# Can they force you to VBAC?



## Mistletoe (Holly) (Jan 1, 2007)

I had a sympathetic consultant last pregnancy who almost suggested I have a planned section due to my 11 year history of IF, a 2nd trimester loss and being over 40 at delivery. I was very anxious about having a live baby above all else.

I told him my worst fear was to fall at the last hurdle after investing a quarter of my life to the emotional strain of IF. I definitely did not want an emergency section at 3 am with a baby in distress and would prefer to have it done in a controlled way in daylight hours.

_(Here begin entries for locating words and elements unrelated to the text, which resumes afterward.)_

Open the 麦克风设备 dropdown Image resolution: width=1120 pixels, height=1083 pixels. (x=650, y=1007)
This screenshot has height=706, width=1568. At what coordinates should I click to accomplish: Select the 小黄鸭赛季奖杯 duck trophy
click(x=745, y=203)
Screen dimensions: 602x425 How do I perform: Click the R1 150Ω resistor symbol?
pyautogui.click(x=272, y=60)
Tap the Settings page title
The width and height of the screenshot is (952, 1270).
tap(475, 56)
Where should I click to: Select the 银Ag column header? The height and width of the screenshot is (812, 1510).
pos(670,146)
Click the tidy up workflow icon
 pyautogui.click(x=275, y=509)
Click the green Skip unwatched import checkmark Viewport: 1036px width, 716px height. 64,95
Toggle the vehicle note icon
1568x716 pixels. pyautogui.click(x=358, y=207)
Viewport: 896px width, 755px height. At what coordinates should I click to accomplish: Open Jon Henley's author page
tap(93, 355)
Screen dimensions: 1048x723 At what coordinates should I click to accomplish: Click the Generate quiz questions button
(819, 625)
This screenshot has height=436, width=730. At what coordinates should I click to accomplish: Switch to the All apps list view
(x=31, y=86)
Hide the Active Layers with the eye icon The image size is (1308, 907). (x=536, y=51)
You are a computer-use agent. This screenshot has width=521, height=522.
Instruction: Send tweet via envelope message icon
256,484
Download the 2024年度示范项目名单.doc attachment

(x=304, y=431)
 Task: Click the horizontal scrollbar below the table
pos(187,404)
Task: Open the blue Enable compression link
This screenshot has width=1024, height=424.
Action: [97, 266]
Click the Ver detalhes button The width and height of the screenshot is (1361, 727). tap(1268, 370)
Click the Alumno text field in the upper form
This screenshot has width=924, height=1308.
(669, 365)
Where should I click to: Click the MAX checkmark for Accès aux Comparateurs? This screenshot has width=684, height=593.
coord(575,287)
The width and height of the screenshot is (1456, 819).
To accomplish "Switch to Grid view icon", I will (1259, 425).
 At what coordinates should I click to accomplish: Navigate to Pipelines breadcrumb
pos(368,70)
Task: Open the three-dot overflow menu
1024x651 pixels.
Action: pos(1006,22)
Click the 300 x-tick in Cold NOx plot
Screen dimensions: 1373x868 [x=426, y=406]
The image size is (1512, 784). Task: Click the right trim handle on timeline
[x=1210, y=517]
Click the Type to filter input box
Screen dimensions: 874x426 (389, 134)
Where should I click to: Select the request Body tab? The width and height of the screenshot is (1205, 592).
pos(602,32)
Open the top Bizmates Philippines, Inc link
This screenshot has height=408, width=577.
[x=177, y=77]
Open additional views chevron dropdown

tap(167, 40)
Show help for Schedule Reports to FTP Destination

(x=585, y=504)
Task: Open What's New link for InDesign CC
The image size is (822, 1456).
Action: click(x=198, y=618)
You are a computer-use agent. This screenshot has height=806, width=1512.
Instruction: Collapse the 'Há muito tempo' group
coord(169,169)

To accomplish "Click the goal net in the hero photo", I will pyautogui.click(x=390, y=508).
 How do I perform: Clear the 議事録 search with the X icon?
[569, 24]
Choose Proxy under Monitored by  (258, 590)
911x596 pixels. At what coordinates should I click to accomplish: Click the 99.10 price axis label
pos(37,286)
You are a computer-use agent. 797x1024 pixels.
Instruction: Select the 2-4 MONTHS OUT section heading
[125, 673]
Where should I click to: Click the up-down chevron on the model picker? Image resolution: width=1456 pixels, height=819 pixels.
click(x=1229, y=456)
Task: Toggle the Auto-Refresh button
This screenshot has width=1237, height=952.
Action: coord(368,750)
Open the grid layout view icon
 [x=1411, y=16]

I am pregnant again and asked for the same consultant, but found out the other day that I am under someone else. Today I have received a letter about a VBAC information group and a VBAC 1:1 appointment.

I am scared that they are going to put pressure on me. At 42.5 years old this is realistically the last time I can have a baby. I am already as high risk as I was last time and now the added risk of already having one section.

I know the NICE guidelines say that we can request a c-section and if they don't offer it I can be referred on. 

If they start getting pushy can I just insist I am referred back to my original consultant who told me last time that if I had another baby in the future I would be at least 2-3 years older and therefore he would be recommending a section even more.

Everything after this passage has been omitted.